We shouldn’t be surprised that a racist false prophet like Louis Farrakhan would misinterpret the Bible. These types of con-men have being doing this for centuries. Some do it from behind a white hood, others from behind the podium of the Nation of Islam. But Farrakhan’s foolish words should serve as an opportunity for Christians to grow even firmer in their devotion to the truth of God’s word. The Farrakhans of the world are easy to spot, much like the growl of a wolf in the midst of a flock of sheep. But we really need to be careful for those false prophets who preach a message that closely resembles the real one. You know, the ones that promise us personal fulfillment and peace with God apart from the perfect life, death, and resurrection of Jesus Christ.
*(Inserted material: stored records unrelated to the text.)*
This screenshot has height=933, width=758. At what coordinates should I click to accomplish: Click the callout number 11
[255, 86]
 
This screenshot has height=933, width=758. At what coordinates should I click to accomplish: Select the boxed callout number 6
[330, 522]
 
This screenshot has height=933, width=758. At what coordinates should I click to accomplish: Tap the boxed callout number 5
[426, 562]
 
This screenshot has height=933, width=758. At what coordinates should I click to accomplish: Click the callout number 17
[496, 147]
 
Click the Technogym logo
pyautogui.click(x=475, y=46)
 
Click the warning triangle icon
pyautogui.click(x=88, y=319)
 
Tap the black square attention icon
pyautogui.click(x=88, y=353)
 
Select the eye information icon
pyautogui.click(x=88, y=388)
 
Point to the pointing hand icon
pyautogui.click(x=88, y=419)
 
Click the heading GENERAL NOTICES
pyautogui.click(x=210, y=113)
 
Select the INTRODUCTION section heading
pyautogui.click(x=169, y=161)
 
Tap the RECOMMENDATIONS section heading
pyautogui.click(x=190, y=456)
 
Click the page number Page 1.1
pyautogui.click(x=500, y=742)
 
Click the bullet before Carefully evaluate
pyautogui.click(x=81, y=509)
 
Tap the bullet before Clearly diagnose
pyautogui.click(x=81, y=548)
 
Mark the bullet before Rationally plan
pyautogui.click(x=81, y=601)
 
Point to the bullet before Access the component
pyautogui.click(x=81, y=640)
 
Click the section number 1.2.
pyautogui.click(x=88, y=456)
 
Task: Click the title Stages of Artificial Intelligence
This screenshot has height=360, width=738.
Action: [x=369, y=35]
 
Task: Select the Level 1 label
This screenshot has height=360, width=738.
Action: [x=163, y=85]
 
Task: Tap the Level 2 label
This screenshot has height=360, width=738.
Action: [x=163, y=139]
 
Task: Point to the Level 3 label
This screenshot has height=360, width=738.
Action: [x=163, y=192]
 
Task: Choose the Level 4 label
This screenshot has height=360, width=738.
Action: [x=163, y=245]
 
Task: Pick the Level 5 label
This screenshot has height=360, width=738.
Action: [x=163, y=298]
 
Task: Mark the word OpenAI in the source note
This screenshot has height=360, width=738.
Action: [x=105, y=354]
Sometimes false prophets spew their venom as they lead quasi-terrorist organizations.
But other times they preach to you in church on Sunday mornings. In a couple of weeks, rather than addressing human sin, God’s grace, and Jesus’ power of the grave, these slick wolves will preach a rousing message where the resurrection is nothing more than allegory for how you can rise up from self-doubt and find personal fulfillment by becoming a better you.
Christian, be careful.
Know the Truth.
The more time you spend marinating in God’s word, the more obvious the wolves will be.